Personal information
- Nationality: English
- Born: 5 June 1967 (age 59) Rochford, Essex

Medal record
Sports shooting
Representing England
Commonwealth Games
| Bronze medal – third place | 1994 Victoria | 10m air rifle |
| Silver medal – second place | 1994 Victoria | 10m air rifle pair |
| Gold medal – first place | 1998 Kuala Lumpur | 10m air rifle pair |
| Bronze medal – third place | 2002 Manchester | 10m air rifle pair |

= Nigel Wallace =

British sport shooter

Nigel Ian Wallace (born 5 June 1967) is a male British sport shooter.

==Sport shooting career==
Wallace was the first person as a junior to win the senior British air rifle championship and has held multiple English, British records and won many championships throughout his target shooting career

Wallace competed at three consecutive Commonwealth Games from 1994 until 2002, winning medals at each games.

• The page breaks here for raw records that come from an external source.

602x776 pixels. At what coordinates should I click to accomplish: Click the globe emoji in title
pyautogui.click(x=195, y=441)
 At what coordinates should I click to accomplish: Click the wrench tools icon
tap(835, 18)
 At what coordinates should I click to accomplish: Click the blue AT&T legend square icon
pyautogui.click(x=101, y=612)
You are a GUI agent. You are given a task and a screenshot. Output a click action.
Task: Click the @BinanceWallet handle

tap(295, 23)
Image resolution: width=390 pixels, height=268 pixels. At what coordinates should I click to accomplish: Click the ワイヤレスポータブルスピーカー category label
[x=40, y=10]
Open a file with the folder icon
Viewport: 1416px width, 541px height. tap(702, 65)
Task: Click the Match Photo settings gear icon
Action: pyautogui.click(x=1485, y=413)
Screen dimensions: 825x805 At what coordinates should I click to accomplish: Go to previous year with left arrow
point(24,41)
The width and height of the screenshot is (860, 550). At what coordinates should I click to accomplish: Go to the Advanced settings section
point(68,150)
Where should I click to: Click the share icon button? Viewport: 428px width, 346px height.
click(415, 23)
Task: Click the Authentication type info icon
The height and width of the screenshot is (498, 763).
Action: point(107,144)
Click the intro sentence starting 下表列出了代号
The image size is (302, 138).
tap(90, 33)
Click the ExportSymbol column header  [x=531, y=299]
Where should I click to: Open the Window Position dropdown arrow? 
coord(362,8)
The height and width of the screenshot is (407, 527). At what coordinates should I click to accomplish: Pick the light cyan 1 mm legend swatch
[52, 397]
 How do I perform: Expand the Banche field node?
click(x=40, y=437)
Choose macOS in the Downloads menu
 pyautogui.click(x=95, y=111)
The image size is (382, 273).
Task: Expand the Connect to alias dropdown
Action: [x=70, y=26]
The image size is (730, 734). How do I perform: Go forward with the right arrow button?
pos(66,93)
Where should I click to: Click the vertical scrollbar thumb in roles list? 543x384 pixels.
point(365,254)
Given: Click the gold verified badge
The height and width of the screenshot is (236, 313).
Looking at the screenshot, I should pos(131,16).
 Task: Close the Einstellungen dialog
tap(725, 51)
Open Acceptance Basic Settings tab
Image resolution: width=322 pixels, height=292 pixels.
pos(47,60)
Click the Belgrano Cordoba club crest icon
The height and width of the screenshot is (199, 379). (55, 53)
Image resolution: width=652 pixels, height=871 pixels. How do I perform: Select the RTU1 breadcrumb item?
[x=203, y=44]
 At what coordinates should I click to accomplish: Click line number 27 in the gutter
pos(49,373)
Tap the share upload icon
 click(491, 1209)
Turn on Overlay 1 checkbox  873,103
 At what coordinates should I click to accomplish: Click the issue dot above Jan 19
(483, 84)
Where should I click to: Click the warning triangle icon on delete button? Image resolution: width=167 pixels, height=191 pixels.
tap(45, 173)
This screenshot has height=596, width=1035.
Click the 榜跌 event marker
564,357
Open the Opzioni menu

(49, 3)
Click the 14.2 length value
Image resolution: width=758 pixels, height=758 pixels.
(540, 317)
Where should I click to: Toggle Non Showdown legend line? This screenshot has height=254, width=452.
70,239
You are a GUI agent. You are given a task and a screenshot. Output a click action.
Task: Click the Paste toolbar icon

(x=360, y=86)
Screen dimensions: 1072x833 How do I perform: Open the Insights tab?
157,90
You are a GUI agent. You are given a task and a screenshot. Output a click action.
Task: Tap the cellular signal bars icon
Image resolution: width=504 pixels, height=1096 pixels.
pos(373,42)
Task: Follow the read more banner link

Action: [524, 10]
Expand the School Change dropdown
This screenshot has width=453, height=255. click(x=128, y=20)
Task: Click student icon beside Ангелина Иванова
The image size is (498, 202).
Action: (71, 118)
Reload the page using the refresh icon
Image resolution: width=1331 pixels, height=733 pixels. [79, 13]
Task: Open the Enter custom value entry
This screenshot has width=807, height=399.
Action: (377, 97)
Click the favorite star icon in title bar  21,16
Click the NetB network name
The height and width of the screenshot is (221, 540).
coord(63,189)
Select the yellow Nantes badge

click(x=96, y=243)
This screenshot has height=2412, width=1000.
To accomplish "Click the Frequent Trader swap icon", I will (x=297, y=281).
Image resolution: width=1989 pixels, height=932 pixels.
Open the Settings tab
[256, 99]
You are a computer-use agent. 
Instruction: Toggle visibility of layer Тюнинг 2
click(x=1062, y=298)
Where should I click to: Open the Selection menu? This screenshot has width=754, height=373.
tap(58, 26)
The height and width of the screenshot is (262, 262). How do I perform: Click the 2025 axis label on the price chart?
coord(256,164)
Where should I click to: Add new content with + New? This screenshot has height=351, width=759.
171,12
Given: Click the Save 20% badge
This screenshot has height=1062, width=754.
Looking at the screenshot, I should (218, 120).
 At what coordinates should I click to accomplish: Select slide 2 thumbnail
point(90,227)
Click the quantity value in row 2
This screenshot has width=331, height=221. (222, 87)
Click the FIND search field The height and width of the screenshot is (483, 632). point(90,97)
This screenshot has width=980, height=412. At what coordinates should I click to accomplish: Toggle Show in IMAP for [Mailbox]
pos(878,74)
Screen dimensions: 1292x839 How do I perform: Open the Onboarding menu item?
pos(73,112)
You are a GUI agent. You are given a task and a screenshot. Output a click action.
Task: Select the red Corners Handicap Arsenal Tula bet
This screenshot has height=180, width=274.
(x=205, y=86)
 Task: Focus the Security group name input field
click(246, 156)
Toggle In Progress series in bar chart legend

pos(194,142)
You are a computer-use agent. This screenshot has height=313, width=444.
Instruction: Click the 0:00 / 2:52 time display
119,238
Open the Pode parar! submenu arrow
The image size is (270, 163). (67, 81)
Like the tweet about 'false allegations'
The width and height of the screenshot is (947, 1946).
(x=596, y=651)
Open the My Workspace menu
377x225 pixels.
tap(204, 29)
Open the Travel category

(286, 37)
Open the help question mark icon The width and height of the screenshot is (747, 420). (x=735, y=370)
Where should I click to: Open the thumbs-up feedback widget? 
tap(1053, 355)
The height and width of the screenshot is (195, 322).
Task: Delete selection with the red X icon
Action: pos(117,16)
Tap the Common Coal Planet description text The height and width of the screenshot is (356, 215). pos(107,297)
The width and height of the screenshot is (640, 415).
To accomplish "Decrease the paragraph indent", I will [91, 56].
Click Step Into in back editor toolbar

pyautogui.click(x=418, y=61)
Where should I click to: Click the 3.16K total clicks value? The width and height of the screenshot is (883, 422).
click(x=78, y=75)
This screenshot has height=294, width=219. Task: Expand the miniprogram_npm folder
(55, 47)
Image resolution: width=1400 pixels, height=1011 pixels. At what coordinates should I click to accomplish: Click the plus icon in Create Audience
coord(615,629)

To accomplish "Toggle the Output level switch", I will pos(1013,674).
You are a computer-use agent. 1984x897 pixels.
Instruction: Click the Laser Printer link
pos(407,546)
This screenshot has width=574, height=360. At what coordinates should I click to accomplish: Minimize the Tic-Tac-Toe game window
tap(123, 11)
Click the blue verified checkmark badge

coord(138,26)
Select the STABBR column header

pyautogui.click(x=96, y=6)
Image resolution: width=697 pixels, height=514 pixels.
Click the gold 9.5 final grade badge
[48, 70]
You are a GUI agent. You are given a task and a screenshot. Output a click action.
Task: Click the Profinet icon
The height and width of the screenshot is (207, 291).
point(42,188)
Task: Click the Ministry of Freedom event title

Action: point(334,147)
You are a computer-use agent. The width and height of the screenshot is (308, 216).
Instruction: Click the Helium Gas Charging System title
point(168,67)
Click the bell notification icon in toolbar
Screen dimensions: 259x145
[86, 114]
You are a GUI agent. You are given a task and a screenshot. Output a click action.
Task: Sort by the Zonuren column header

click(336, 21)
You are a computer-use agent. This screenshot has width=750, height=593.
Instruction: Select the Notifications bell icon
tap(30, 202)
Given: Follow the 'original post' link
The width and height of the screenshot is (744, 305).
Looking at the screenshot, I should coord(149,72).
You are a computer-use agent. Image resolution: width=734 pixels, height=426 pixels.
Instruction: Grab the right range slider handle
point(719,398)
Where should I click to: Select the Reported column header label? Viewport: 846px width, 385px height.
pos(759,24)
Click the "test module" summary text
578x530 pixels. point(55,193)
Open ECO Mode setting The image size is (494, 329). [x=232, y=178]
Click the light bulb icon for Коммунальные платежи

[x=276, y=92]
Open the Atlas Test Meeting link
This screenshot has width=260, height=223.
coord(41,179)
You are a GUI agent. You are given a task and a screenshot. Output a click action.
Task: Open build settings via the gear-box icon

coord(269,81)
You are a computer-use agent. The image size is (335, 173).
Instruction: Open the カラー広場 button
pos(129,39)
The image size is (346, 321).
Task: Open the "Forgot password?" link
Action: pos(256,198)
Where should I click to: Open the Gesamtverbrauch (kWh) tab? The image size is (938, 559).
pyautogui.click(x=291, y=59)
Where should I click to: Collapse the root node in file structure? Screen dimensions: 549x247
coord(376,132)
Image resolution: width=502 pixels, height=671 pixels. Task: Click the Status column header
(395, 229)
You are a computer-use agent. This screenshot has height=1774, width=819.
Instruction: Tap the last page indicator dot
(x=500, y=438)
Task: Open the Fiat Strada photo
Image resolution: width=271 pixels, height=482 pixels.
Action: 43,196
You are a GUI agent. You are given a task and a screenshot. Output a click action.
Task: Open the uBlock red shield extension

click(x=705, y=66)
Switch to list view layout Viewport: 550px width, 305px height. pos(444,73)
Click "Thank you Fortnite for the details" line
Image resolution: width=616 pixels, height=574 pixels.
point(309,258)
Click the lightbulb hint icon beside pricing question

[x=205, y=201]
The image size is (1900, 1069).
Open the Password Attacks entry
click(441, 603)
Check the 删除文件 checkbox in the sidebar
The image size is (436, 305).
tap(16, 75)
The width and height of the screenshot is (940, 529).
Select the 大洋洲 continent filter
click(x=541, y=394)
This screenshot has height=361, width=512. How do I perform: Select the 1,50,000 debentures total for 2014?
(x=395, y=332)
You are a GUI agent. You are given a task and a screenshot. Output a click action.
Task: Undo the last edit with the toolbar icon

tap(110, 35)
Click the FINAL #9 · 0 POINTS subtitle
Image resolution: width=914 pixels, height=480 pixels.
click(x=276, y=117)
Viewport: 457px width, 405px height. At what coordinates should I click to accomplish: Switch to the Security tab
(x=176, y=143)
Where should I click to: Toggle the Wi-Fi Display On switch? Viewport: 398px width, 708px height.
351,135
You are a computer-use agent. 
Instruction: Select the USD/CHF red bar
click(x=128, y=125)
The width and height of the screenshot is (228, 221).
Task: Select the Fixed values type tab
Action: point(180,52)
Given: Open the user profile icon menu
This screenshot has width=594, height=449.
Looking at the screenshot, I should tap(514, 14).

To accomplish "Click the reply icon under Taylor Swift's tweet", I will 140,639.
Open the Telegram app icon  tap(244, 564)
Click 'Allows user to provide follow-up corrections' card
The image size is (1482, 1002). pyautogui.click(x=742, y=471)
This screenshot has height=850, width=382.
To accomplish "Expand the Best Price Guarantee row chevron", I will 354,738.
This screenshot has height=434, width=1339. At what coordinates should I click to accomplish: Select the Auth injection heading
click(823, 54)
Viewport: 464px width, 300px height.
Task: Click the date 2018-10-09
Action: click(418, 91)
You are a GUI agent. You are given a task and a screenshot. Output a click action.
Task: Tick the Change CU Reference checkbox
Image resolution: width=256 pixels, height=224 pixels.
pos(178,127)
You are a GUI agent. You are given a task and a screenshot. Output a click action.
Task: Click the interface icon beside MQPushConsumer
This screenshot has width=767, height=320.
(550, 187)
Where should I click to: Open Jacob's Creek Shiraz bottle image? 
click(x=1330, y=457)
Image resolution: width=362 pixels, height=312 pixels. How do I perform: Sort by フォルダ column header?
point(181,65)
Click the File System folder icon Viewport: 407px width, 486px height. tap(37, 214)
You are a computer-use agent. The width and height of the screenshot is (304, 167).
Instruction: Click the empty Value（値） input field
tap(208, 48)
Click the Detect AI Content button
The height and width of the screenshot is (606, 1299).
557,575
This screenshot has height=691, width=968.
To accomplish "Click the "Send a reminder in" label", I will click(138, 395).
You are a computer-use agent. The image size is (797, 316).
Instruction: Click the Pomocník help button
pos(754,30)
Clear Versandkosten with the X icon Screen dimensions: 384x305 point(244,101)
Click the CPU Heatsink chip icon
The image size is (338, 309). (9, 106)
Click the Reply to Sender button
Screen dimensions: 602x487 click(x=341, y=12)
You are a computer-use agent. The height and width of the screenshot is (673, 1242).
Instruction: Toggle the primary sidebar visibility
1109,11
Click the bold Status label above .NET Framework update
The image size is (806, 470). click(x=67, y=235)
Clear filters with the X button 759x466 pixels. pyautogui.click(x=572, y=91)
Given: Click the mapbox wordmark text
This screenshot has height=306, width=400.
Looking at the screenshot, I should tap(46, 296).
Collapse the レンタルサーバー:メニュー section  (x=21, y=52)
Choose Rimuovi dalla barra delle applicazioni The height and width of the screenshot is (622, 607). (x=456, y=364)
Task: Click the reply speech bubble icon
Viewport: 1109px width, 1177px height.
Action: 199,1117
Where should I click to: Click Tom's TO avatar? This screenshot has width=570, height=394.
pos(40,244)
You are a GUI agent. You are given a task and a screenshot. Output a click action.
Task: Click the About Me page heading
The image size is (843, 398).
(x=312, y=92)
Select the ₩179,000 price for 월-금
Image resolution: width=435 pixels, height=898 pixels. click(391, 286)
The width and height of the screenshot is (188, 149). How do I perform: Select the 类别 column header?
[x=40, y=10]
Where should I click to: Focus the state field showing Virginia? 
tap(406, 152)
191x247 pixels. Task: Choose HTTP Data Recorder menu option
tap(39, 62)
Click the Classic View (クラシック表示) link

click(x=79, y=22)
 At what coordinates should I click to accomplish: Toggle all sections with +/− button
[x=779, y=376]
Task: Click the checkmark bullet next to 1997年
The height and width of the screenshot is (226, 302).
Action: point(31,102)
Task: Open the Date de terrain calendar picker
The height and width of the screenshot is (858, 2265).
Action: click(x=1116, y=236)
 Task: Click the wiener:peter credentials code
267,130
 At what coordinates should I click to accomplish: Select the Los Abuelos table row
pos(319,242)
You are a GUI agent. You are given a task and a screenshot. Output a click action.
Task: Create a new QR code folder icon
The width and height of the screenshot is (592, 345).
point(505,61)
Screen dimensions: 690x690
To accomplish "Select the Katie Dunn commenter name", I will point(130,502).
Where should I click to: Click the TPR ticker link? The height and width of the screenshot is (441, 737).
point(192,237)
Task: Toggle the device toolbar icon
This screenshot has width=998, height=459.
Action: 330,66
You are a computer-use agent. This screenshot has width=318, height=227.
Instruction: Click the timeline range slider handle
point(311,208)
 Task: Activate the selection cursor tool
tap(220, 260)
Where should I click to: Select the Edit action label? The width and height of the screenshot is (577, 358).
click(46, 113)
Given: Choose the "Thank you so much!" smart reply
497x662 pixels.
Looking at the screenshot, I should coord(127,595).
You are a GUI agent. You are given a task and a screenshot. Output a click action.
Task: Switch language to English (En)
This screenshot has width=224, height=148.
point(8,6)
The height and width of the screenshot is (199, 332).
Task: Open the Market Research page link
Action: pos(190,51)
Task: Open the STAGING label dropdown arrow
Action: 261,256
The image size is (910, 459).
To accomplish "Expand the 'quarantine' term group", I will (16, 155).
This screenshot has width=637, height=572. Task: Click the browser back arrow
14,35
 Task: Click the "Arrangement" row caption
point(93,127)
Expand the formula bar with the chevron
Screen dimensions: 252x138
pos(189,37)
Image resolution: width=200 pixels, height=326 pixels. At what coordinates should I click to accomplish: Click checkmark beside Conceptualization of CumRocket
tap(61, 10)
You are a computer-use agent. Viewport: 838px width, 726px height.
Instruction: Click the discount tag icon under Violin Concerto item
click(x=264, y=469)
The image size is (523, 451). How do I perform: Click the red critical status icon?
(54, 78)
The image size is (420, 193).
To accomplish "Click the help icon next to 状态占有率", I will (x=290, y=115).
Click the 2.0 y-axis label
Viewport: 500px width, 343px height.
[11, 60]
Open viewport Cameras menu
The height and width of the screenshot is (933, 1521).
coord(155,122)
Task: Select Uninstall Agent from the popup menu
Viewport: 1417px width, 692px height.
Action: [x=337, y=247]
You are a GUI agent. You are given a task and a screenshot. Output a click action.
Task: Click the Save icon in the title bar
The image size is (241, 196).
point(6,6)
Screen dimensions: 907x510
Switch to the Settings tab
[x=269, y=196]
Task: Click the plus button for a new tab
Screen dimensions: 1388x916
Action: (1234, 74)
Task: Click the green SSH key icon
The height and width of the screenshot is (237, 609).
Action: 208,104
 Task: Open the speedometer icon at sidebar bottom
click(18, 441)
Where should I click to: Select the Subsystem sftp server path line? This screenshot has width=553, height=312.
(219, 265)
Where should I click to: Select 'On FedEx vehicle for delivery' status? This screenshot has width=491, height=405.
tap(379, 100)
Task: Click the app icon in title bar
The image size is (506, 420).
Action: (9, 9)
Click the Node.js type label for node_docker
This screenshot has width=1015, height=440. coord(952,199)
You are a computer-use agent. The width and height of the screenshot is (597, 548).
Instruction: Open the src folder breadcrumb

He represented England and won a bronze medal in the 10 metres air rifle and a silver medal in the pairs with Chris Hector, at the 1994 Commonwealth Games in Victoria, British Columbia, Canada. Four years later he represented England in the same events but this time won a gold medal in the pairs with Hector, at the 1998 Commonwealth Games in Kuala Lumpur, Malaysia. Finally at the 2002 Commonwealth Games in Manchester, he won a bronze medal in the pairs, once again with Hector.

Wallace also represented Great Britain at the 1992 Olympic Games in Barcelona.

==Personal life==
He was a BT manager by trade.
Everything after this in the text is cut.